图2 不同助溶剂对右旋肉碱和左旋肉碱分离效果的影响Fig.2 Effect of cosolvent on separation of D-carnitine and L-carnitine

2.3.2 系统背压的选择UPC2中，系统背压也是影响分离过程的重要因素，其主要作用是控制二氧化碳在整个操作过程中处于超临界流体状态。由于二氧化碳在温度超过31 ℃且压力超过7.38 MPa时才会进入超临界状态。因此本实验以氨水甲醇溶液（1∶99）作为助溶剂，在柱温40 ℃条件下，考察了背压分别为10.3、13.8、17.2、20.7 MPa 时2种肉碱对映体的分离效果。结果显示，随着系统背压升高，目标化合物的保留时间提前。当背压为10.3 MPa时，左旋肉碱的峰形展宽明显；背压升至13.8 MPa时，2种肉碱对映体的峰形良好，且在11 min内实现良好的基线分离；背压升至17.2 MPa时，2种肉碱对映体的分离度降低；背压继续升至20.7 MPa时，系统出现超压报警。综合考虑分离效果和分析速度，实验选择最佳系统背压为13.8 MPa。

2.3.3 色谱柱温度的选择在UPC2系统中，色谱柱温度主要通过影响流动相密度，从而影响目标物的分离效果。一般随着色谱柱温度升高，超临界流体密度变小，溶剂化能力降低，超临界流体对目标化合物的交换及溶解能力可能减弱，使得目标物的保留时间增大。考虑到Acquity Trefoil CEL1 手性色谱柱的最高推荐运行温度为40 ℃，且二氧化碳需在温度超过31 ℃且压力超过7.38 MPa 时才会进入超临界状态，因此本实验在系统背压为13.8 MPa下，考察了色谱柱温度分别为31、35、40 ℃时对目标物分离效果的影响。结果显示，随着柱温的升高，2 种肉碱对映体的分离度和色谱峰形均有改善，柱温为40 ℃时，2种肉碱对映体可实现基线分离。因此，实验确定最佳色谱柱温度为40 ℃。

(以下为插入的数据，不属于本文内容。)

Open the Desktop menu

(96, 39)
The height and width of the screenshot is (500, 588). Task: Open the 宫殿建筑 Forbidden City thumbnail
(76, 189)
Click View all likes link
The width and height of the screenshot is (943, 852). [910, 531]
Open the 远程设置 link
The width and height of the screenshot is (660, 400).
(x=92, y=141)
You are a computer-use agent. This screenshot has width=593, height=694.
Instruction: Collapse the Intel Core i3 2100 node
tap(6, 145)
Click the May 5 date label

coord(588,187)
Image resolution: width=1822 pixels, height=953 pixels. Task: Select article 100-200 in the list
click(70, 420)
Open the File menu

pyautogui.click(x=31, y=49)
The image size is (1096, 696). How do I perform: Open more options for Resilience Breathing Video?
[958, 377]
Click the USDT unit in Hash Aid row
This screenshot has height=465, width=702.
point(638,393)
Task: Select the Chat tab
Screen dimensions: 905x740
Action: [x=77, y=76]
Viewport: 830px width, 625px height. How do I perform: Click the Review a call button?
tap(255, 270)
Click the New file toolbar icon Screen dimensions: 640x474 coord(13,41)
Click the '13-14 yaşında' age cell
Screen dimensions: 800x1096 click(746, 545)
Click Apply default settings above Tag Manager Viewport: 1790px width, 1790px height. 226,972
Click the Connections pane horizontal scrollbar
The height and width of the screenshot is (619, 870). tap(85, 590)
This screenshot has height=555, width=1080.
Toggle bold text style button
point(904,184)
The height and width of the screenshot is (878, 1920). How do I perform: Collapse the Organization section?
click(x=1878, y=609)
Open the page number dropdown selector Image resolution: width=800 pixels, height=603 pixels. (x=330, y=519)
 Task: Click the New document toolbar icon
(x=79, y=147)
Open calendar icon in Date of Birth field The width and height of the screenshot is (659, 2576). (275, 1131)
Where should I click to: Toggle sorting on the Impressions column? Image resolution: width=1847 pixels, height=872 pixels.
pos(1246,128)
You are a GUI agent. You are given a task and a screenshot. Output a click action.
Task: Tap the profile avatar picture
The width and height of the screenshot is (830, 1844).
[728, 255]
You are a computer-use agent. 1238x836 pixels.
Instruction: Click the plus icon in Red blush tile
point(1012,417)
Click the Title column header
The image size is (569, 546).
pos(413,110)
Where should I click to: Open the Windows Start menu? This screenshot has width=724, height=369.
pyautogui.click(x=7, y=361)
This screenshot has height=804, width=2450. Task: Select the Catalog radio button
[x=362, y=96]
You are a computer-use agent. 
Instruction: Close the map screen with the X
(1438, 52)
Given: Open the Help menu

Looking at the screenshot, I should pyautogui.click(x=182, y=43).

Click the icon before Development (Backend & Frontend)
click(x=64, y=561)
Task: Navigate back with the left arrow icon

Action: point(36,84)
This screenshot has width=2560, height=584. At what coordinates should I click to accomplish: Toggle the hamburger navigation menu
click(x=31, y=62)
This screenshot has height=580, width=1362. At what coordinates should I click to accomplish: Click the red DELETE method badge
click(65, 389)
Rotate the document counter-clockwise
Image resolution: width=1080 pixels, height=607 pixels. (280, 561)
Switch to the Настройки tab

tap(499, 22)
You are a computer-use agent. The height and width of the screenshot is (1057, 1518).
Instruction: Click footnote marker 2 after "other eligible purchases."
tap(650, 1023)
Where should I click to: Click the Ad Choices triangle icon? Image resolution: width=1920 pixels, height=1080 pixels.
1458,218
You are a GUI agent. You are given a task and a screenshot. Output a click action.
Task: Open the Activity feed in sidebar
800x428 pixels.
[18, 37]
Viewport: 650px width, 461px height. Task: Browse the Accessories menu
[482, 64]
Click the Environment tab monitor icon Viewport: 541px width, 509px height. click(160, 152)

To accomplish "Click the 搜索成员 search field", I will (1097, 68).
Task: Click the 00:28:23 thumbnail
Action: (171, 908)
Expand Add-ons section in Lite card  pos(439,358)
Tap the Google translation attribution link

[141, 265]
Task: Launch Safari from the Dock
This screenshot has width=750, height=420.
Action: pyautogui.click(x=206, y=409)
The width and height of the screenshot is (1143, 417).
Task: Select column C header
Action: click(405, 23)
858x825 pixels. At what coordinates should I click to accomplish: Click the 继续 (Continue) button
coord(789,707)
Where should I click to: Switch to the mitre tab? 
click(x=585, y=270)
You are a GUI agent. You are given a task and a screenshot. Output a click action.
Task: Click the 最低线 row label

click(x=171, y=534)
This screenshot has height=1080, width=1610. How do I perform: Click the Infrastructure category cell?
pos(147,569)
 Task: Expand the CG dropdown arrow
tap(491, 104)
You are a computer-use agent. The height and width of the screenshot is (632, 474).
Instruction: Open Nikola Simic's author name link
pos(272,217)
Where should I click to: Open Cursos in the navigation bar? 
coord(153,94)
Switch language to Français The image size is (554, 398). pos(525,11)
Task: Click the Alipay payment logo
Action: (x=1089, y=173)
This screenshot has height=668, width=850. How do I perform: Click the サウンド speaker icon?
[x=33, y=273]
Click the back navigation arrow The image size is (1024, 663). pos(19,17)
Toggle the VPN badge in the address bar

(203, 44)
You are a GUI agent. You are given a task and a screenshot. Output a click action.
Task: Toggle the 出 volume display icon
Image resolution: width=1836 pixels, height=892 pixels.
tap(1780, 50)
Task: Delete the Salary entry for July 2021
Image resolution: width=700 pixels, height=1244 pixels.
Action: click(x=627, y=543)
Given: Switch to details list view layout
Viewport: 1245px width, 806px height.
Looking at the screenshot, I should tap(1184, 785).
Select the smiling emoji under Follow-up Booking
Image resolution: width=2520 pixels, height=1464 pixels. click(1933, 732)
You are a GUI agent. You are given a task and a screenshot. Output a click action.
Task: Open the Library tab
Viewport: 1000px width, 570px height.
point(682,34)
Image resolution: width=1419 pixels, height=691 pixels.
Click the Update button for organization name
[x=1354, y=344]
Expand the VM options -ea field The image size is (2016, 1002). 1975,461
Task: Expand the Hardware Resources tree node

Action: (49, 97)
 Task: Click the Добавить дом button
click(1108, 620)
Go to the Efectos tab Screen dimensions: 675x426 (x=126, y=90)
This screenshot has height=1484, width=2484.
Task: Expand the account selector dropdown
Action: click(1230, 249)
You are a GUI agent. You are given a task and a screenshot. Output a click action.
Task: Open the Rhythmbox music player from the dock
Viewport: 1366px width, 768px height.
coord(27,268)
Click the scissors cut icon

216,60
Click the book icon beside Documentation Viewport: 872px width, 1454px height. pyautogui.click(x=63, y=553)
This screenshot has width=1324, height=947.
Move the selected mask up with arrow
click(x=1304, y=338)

按照上述优化的色谱条件进行拆分，如图3所示，右旋肉碱和左旋肉碱得到良好的分离。

图3 最佳条件下右旋肉碱和左旋肉碱的分离色谱图Fig.3 Separation chromatogram of D-carnitine and Lcarnitine under optimal conditions

2.4 稳定性的考察

分别准确移取7份0.5 mL的4.00 mg/L肉碱对映体混合工作溶液于7个离心管中，经衍生后转移至7 个带铝盖密封的进样小瓶中，用封口膜封好后于－20 ℃下保存，上机检测前再逐个转移至UPC2专用进样小瓶中。按照“1.4”色谱条件测定刚衍生化的以及已衍生化并分别储存1、3、5、7、14、30、60 d 的肉碱对映体标准溶液，30 d 内D-肉碱、L-肉碱含量的相对标准偏差（RSD）分别为4.4%、3.2%，60 d 内D-肉碱、L-肉碱含量的RSD 分别为10%、8.2%。采用T检验法比较刚衍生化与衍生后储存不同天数的肉碱对映体含量是否存在显著性差异。结果显示，2 种肉碱对映体衍生化后－20 ℃下放置30 d时p>0.05，在统计学上无显著性差异，表现良好的稳定性；－20 ℃下放置60 d时p<0.05，说明2种肉碱对映体衍生化后的溶液在60 d 时具有显著性差异。结果表明，2 种肉碱对映体标准物质衍生化后的溶液在规定条件下可保存30 d。

2.5 线性关系与定量下限

将衍生后右旋肉碱和左旋肉碱的系列混合标准溶液按上述色谱条件进行测定。以标准品的峰面积（Y）为纵坐标，对应质量浓度（X，mg/L）为横坐标，绘制标准曲线。结果表明，2 种肉碱对映体在0.50～20.00 mg/L 质量浓度范围内呈良好的线性关系，相关系数（r2）大于0.999。通过在不含肉碱的保健品样品中添加标准品，按照本方法进行测定，以10 倍信噪比（S/N=10）计算定量下限（LOQ），得到右旋肉碱和左旋肉碱的LOQ均为25 mg/kg。

2.6 准确度与精密度

分别在不含肉碱的固体类和液体类保健食品中添加标准溶液，左旋肉碱和右旋肉碱的加标水平均为25、50、250 mg/kg，平行测定6次，计算加标回收率及RSD。由表1可知，2种肉碱对映体的回收率为86.0%～110%，RSD 为4.3%～7.0%，符合SN/T 0001－2016［19］的要求，说明准确度和精密度能够满足不同剂型保健食品的分析要求。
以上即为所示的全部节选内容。